ADHD medication during pregnancy is a careful, individualized decision. Some patients can pause medication safely. Others have severe symptoms that make pausing risky. We coordinate closely with obstetrics, maternal-fetal medicine, and you to weigh the trade-offs at each trimester.
Some ADHD medications pass into breast milk in small amounts. Atomoxetine, methylphenidate, and lower-dose lisdexamfetamine are often considered acceptable with monitoring. We discuss the options with you and your pediatrician.
ADHD in women often presents with inattention, anxiety, perfectionism, and emotional dysregulation rather than hyperactivity. It is frequently missed in childhood and surfaces in college, postpartum, or perimenopause when estrogen drops and dopamine support drops with it. Hormonal context matters in our evaluations.
Estrogen supports dopamine signaling in the brain. As estrogen drops in perimenopause and menopause, ADHD symptoms often get worse, even in women who managed fine for decades. We sometimes coordinate with bioidentical hormone therapy alongside ADHD treatment to address both at once.
ADHD and substance use commonly travel together. Untreated ADHD can drive self-medication with caffeine, nicotine, alcohol, or illicit stimulants. Treating ADHD often reduces substance use. We use non-stimulants or carefully chosen stimulants (often Vyvanse, with a slower onset) and integrate addiction medicine support when needed.
Some children grow out of the visible hyperactivity. The underlying executive function differences usually persist into adulthood. Many adults compensate well, but the core wiring stays. The right answer for an individual depends on how much support they have, the demands of their life, and the specific symptom pattern.
ADHD itself is associated with slightly higher rates of cardiovascular disease, partly through behavioral factors (sleep, diet, smoking, stress). Stimulants can also raise heart rate and blood pressure. We monitor blood pressure, ApoB, and cardiovascular fitness in every patient on long-term stimulant therapy.
Stimulants can slightly slow growth in children, with effects usually under 1 inch by adulthood. Most children catch up after stopping. We work closely with pediatricians, monitor growth at every visit, and use medication holidays when appropriate.
We screen every adult ADHD patient for sleep apnea using the STOP-BANG questionnaire and, when indicated, a home sleep test. Untreated sleep apnea can mimic or worsen ADHD. Treating apnea with CPAP (continuous positive airway pressure) often clears symptoms that medication never fully resolved.

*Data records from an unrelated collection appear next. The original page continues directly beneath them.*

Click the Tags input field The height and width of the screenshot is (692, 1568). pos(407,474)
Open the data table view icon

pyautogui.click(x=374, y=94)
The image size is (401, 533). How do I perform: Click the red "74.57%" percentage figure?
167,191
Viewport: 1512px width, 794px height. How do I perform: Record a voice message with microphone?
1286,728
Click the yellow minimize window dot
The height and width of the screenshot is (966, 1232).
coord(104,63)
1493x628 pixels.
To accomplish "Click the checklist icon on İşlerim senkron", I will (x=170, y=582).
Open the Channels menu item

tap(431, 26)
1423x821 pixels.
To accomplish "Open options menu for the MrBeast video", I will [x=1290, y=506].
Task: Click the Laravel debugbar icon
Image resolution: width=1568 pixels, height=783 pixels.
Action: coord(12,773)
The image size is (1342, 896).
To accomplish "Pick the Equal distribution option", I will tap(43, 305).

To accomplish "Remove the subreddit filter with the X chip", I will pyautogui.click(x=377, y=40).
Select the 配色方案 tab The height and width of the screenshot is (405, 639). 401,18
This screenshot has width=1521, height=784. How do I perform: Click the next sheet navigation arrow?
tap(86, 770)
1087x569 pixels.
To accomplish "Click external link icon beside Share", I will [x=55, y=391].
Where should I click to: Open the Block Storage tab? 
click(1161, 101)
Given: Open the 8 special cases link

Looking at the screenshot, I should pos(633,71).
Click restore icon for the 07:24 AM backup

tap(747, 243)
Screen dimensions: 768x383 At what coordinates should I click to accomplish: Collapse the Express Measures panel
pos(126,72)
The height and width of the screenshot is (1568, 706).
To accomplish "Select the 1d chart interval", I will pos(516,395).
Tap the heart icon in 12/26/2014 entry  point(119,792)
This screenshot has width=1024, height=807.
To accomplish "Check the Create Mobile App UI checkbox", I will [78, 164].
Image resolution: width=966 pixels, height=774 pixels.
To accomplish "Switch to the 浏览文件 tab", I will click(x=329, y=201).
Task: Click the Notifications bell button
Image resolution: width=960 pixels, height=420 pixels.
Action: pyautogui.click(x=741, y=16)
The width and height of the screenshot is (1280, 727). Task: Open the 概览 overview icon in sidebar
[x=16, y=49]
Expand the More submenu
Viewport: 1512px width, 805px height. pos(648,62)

Yes, ADHD and autism spectrum traits frequently coexist, especially in adults diagnosed late. Each has its own profile, but they share traits like sensory sensitivity, executive function differences, and rejection sensitivity. We evaluate both when the picture is mixed.
ADHD affects relationships through forgotten anniversaries, half-finished projects, blurted comments, and uneven distribution of mental load. None of those are character flaws. Couples therapy that includes ADHD education, body doubling, and explicit role agreements helps most partnerships thrive.
A thorough ADHD evaluation in Philly typically runs $400 to $1,500 cash, depending on the depth of testing and whether neuropsychological testing is included. Standard medication management is usually covered by insurance. Generic stimulant prescriptions are inexpensive, often less than $30 per month with insurance.
We start with the diagnostic interview, screening tools, labs, and a sleep evaluation. We then build a layered plan: medication if appropriate, a sleep and circadian rhythm fix, a nutrition reset (protein-forward, iron repletion if low), regular movement, and psychotherapy or coaching for executive function and trauma. We retune every 8 to 12 weeks.
The long-term outlook for adults with ADHD is generally good when treatment is comprehensive. With the right combination of medication, structure, sleep, nutrition, movement, and relationships, most patients build careers, partnerships, and family lives that fit their wiring. The goal is a life that works for your brain, not despite it.